The RBF cap is the trade you make for flexibility. Our comparison of revenue-based financing vs venture debt shows when each structure wins and walks through how the repayment scales with your revenue.

Frequently asked questions

What is the minimum MRR or ARR to qualify?

It depends on the lender tier. SaaS Capital wants at least $250K MRR (about $3M ARR). Lighter Capital starts at $200K ARR or $15K MRR. Venture debt desks often want $1M+ ARR, with some specialty lines requiring $10M+ ARR. Early micro-RBF sits at the low end, institutional private credit at the high end.

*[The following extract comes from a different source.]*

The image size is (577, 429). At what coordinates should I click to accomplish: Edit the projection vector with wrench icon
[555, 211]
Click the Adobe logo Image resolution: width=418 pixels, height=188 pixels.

Is borrowing against ARR dilutive?

Revenue-based financing is truly non-dilutive, with no warrants. Venture debt is minimally dilutive: warrant coverage of 1% to 5% of principal typically translates to about 0.5% to 1% real dilution depending on share count. Our overview of non-dilutive financing for SaaS startups compares the structures.

How fast can the borrowable amount grow?

With an MRR-based committed facility, your capacity moves with your revenue. SaaS Capital commits a line for two years and raises the borrowable total automatically as MRR climbs, then offers renewal or amortization over an additional three years. Stripe notes repayments can also flex with MRR or other milestones.

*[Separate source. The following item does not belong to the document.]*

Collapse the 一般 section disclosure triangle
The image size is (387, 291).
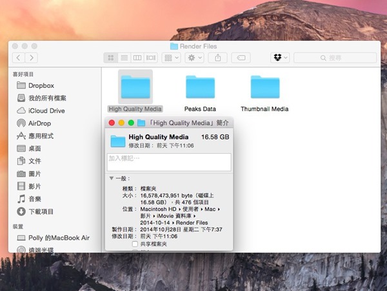[x=111, y=178]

Why do lenders cap the amount below my full ARR?

Because a lender sizes against the revenue it believes will still be paying at repayment, not today's run rate. Churn, thin margins, and high burn all shrink that durable base. Improving net retention and acquisition efficiency is what raises the cap, which is why the metrics matter more than the headline MRR.